By 1970, when the first Earth Day was organized, Odum's conception of the living Earth as a global set of interlaced ecosystems became one of the key insights of the environmental movement that has since spread through the world. He was, however, an independent thinker who was at times, gently critical of the slogans and fashionable concepts of the environmentalist movement.

=== Legacy ===
Odum's will stipulated that, after his death, his 26 acre on the Middle Oconee River in Athens, Ga. would be sold and developed according to plans he laid out before his death. He would often show friends and colleagues hand sketched plans for his vision of this green community. Plans included that over 50 percent of the property would be protected greenspace and walking trails, managed by the Oconee River Land Trust. Profits from the sale of the land would go to the Eugene and William Odum Ecology Fund, after $1 million is set aside for a professorial chair at UGA in Odum's name. The land was sold to builder John Willis Homes who is honoring Odum's wishes at Beech Creek Preserve.

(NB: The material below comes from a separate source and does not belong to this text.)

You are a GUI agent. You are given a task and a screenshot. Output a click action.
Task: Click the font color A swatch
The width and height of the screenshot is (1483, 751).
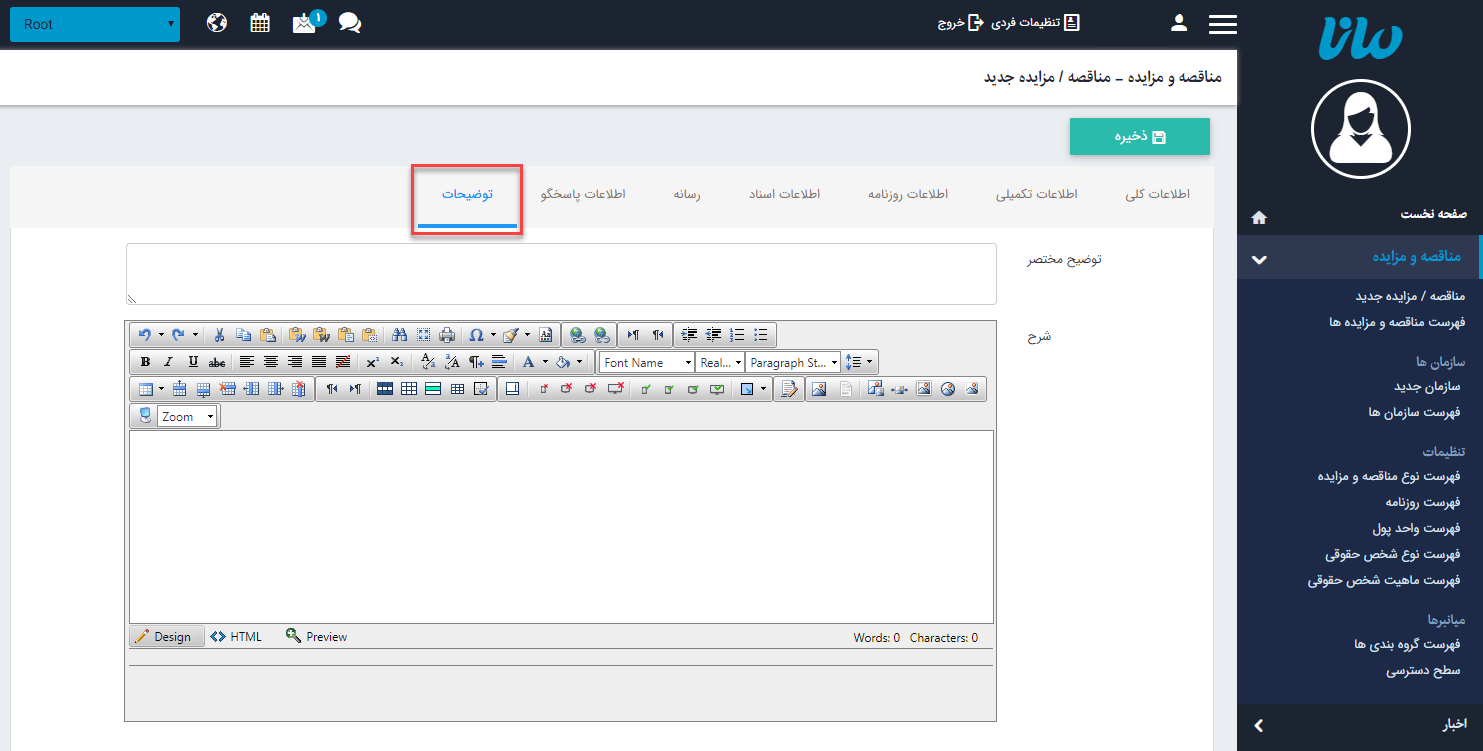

Odum's financial contributions were focused on not only the University of Georgia, but also the University of Virginia given his son's faculty appointment there, and the University of North Carolina where his father was a prolific scholar. Ultimately, his wealth—partly the product of book royalties—benefited those institutions that he respected. The Ecological Society of America offers the Eugene P. Odum Award for Excellence in Ecology Education, which was endowed by, and named for, Odum.

== Publications ==
- Books
- Odum, Eugene P. (1939). "Variations in the heart rate of birds: a study in physiological ecology"
see also: Odum, Eugene P. (1941). "Variations in the heart rate of birds: a study in physiological ecology"
- Odum, Eugene (1953). "Fundamentals of Ecology"
- 1963. Ecology
- 1975. Ecology, the link between the natural and the social sciences
- 1983. Basic Ecology
- 1993. Ecology and Our Endangered Life Support Systems
- 1998. Ecological Vignettes: Ecological Approaches to Dealing with Human Predicament
- 2000. Essence of Place (co-authored with Martha Odum)

- Articles, a selection
- 1969. The Strategy of Ecosystem Development
- Comparison of population energy flow of a herbivorous and a deposit-feeding invertebrate in a salt marsh ecosystem (with Alfred E. Smalley)

- About Odum
- Rotabi, K. S. (2008). Ecological theory origin from natural to social science or vice versa? : A brief conceptual history for social work. Advances in Social Work, 8 (1), 113–123. (Online)
- Craige, Betty Jean (2001). "Eugene Odum : ecosystem ecologist and environmentalist"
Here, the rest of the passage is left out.